Features
Making Sense of Mid-Century Modern
When the National Historic Preservation Act became law in 1966, historic architecture was generally viewed as something from the 18th and 19th centuries, the 1910s at the latest. Time moves on, and now the huge wave of 20th-century buildings once cautiously christened as Modernism or the Recent Past—if recognized at all—are attracting overdue attention in building surveys and websites alike under the rubric Mid-Century Modern. Here we’ll check in with some experts on where current thinking stands on this diverse group of buildings and what their future holds as they grow evermore a part of our architectural heritage.












No surprise for buildings often built within living memory, one of the first questions is What defines Mid-Century Modern? “It changes all the time,” says David Fixler, FAIA, a Boston-based architect who specializes in historic preservation and design, “but for us, it goes from the 1930s until the late 1970s, with the concentration being the post-World War II era.”
John D. Lesak, FAPT, principal, the Los Angeles office of Page & Turnbull, says he also views the term as a time period, and with much going on. “In the 1920s you have the International Style becoming the latest design trend and influencing how people think about buildings and the built environment in a very different way.” It was called International, he says, because the style enabled building anywhere, using systems to make up for regional climate differences—sometimes even cultural differences.”
Flora Chou, a cultural resources planner at Page & Turnbull and national board member of Docomomo US, agrees. “There are different sub-genres within the bigger, broader picture of Mid-Century Modern,” she explains. “When we think of Modern architecture, it starts even earlier, in the 1920s,” she says, referring to the Bauhaus school, the architects who led up to it, and Frank Lloyd Wright.
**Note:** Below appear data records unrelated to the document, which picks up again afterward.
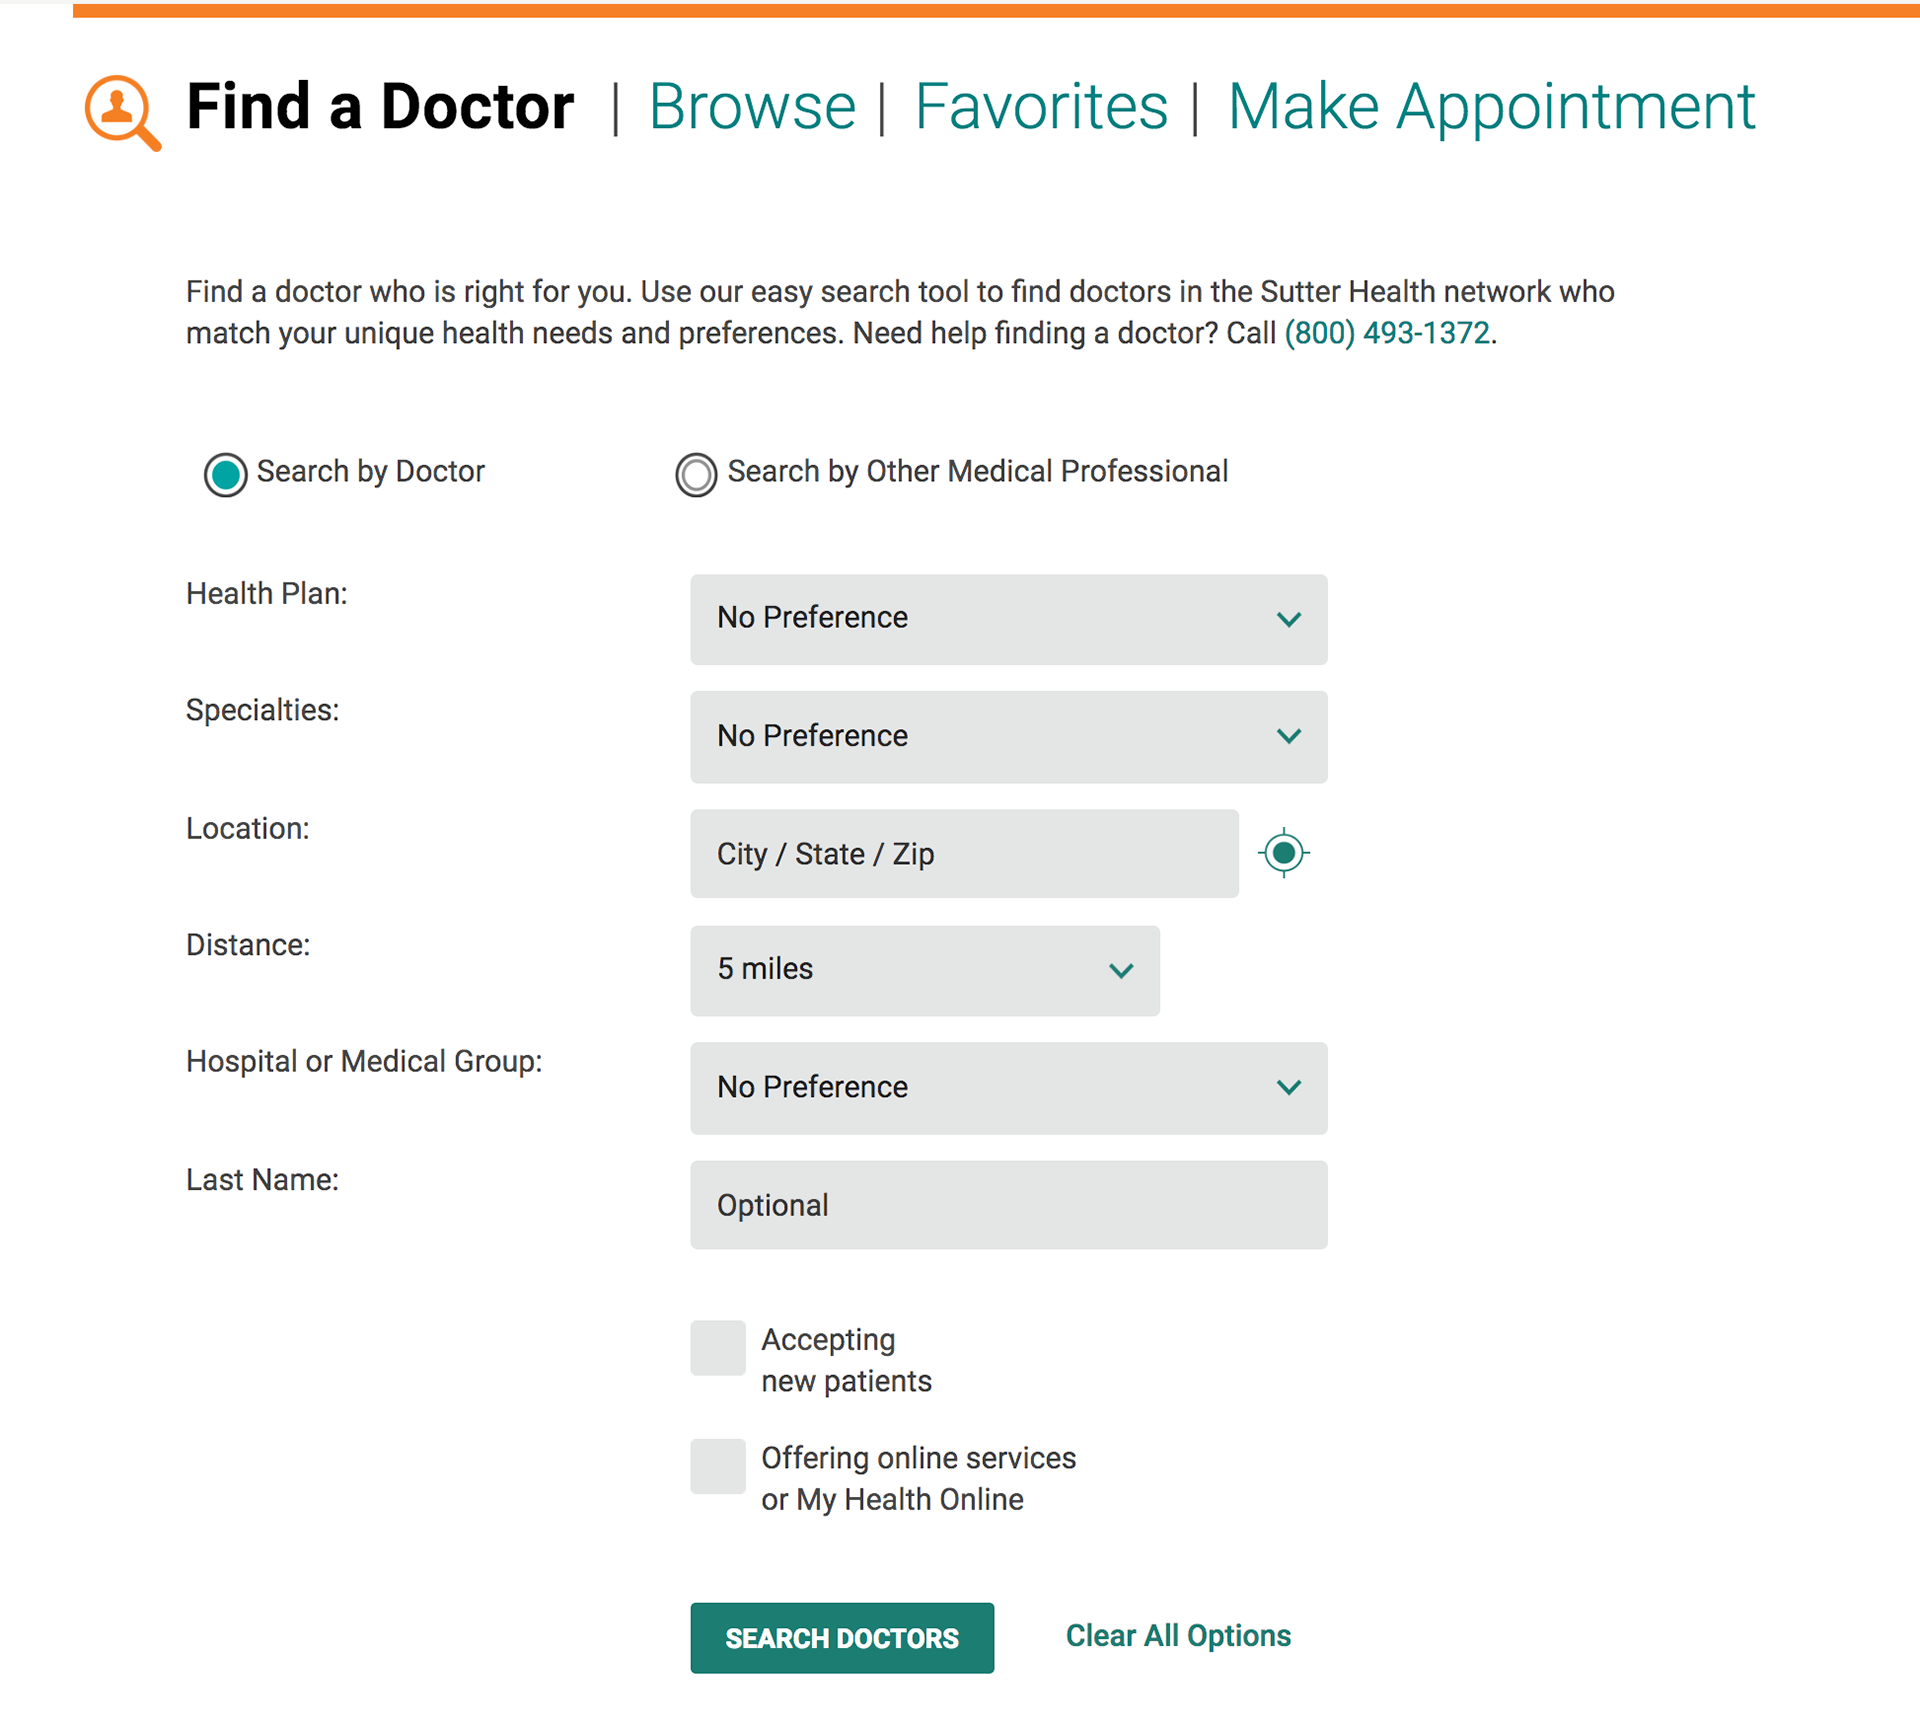
Task: Select Search by Doctor radio button
Action: [226, 474]
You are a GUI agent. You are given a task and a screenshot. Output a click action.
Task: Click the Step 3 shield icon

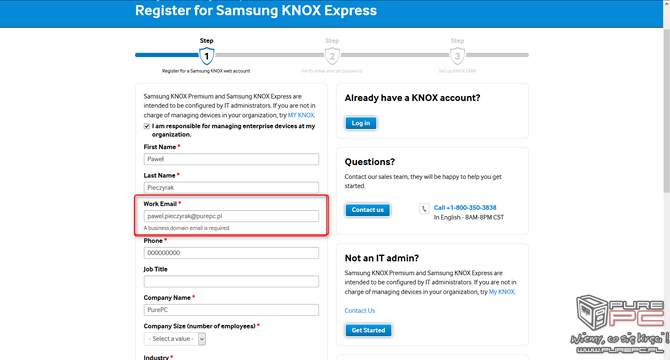[x=457, y=56]

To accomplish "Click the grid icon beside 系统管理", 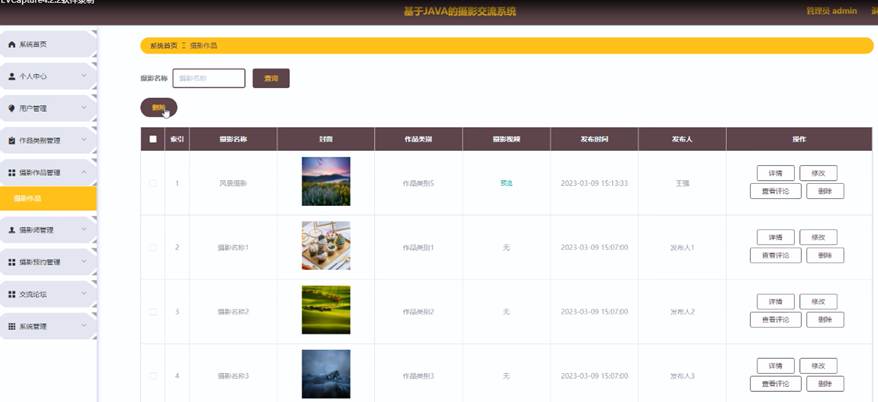I will (x=12, y=326).
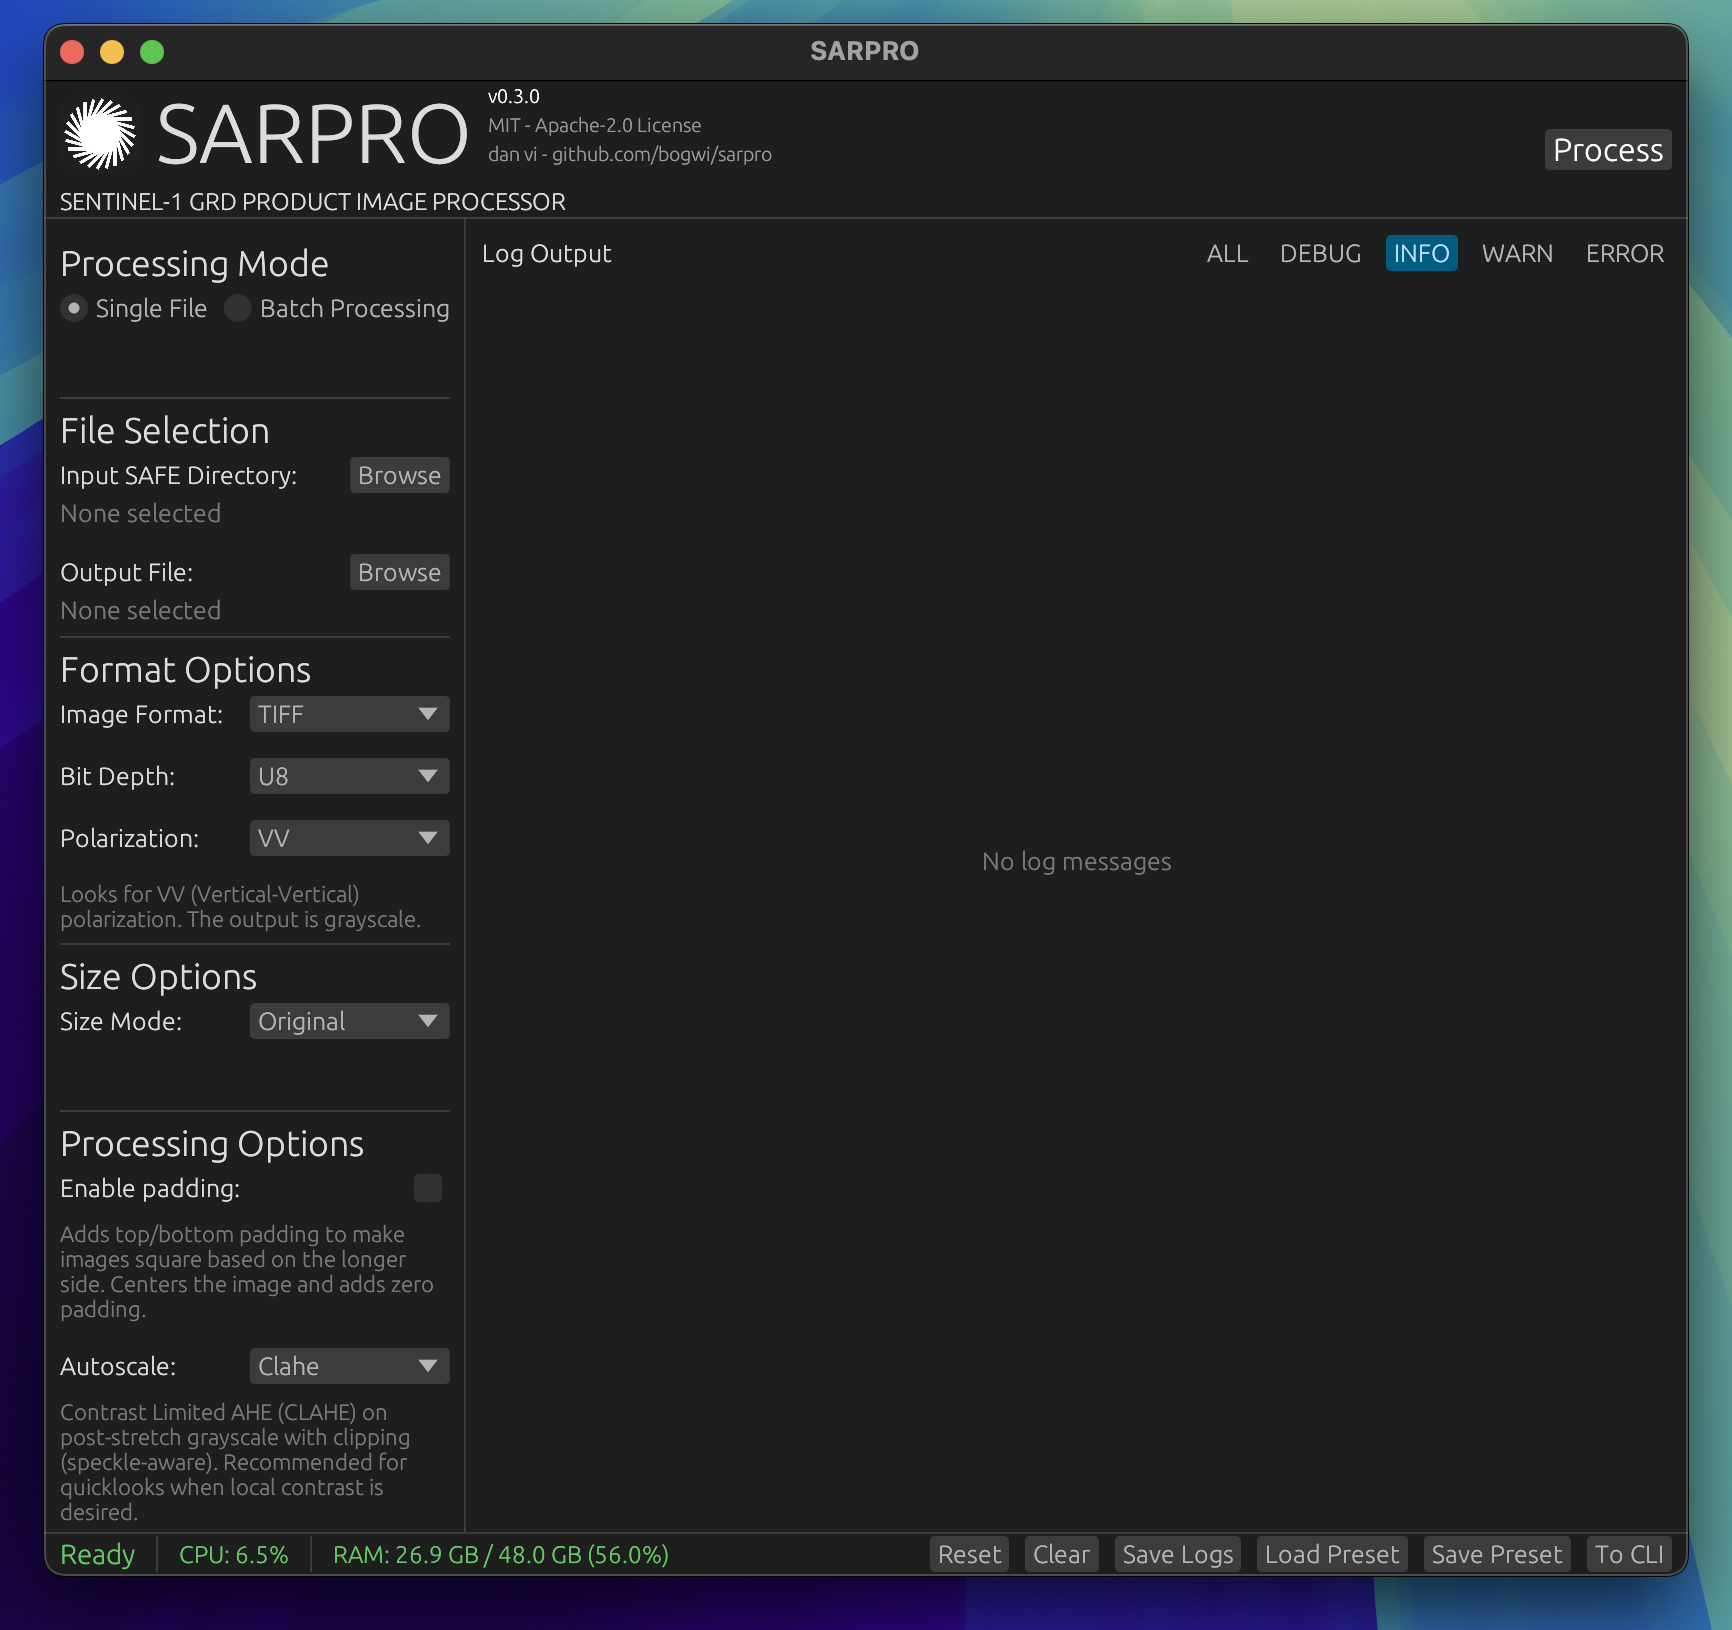Click the Save Logs button
This screenshot has height=1630, width=1732.
(x=1177, y=1554)
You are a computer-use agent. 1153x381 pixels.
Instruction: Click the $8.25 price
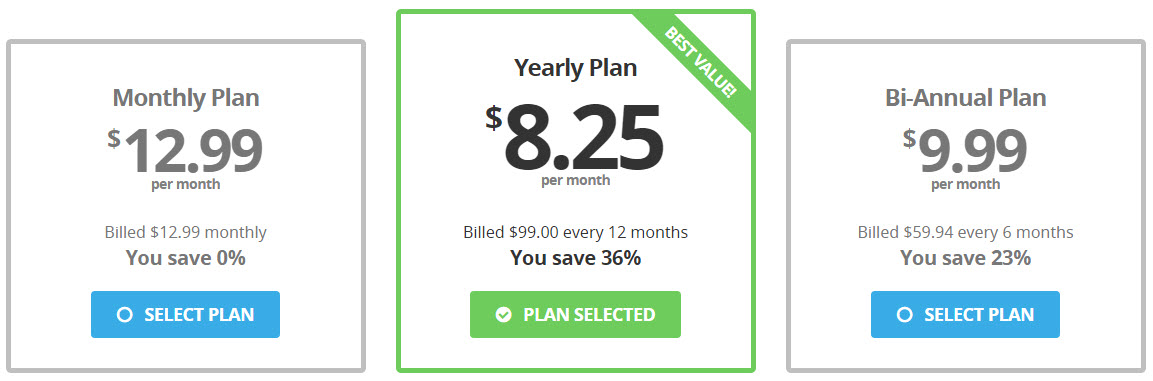574,138
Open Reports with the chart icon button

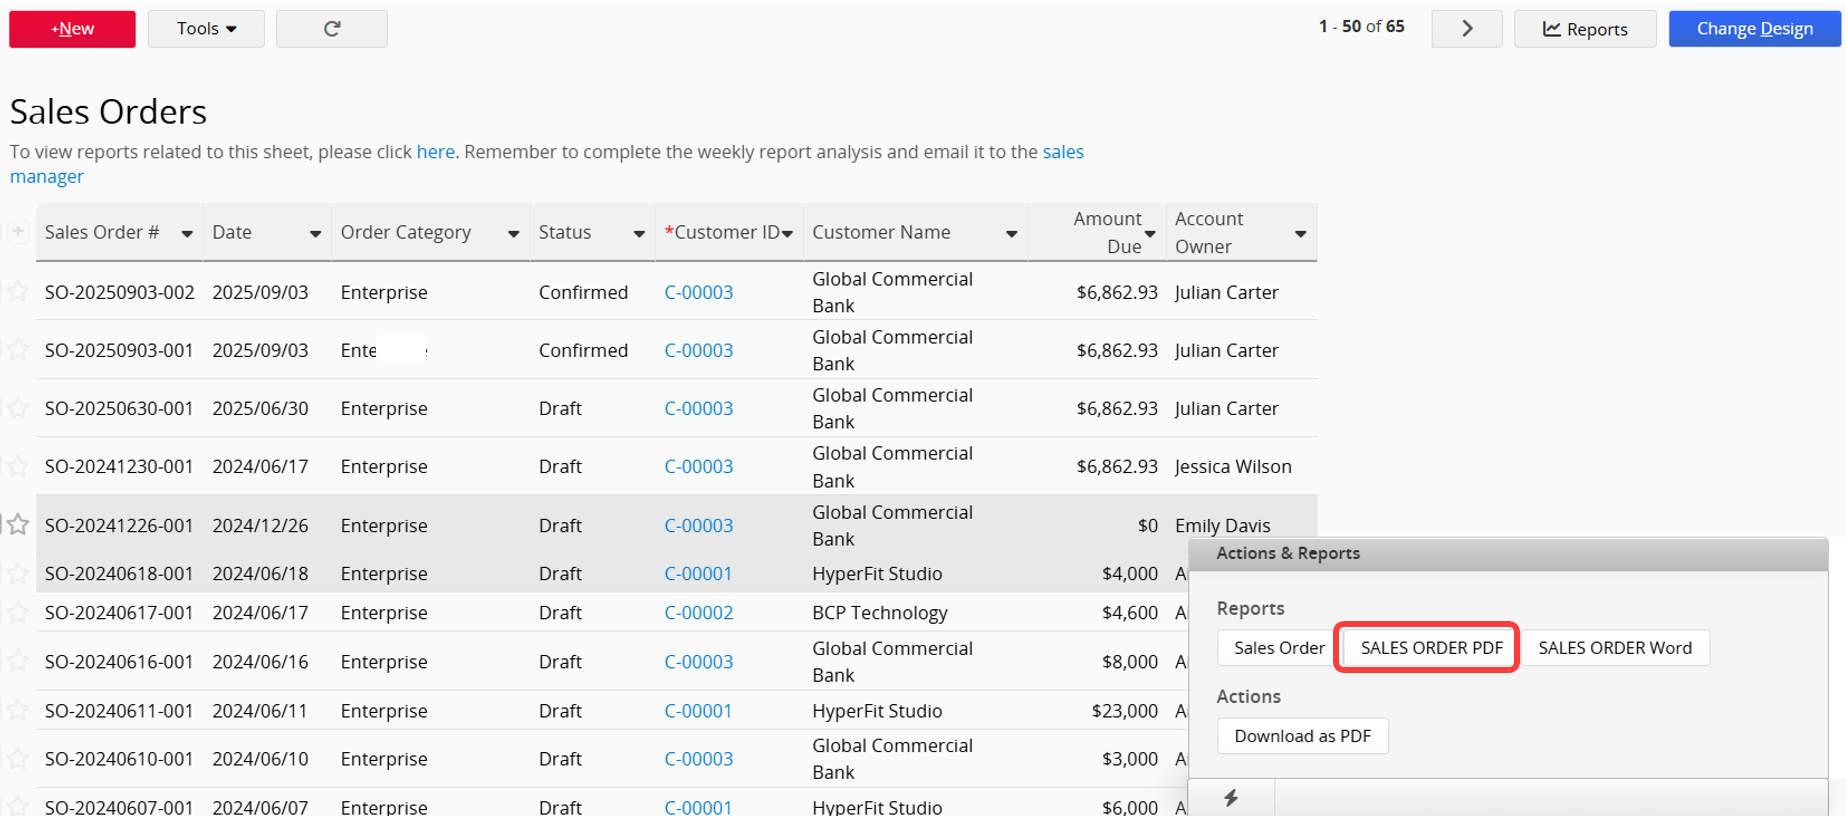(1584, 29)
Adds Thomas C. Jester, AIA, FAPT, a principal at Quinn Evans Architects in Washington, DC, “Modernism also encompasses Moderne buildings and late modern buildings from the 1960s and 1970s.”
After a global depression and World War II, materials and funding were in short supply so people began thinking in terms of economics as well as architecture. “In California, for example, they built lots and lots of campuses (partly in response to the G.I. Bill) and lots and lots of public buildings,” says Lesak, “while applying the stylistic learnings of the International Style, mixed and matched with regional variants.” Even with limited resources, he says there were still plenty of new ideas and a fair degree of experimentation. “In a sense, they applied war-related technologies to constructing buildings, rather than destroying buildings.”
Chou adds that the social component is evident in modern architecture too, in public housing, for example, but also for schools. “I think even more so in the post-war period, there was this idea that if a building is economical, it’s accessible to a lot more people.”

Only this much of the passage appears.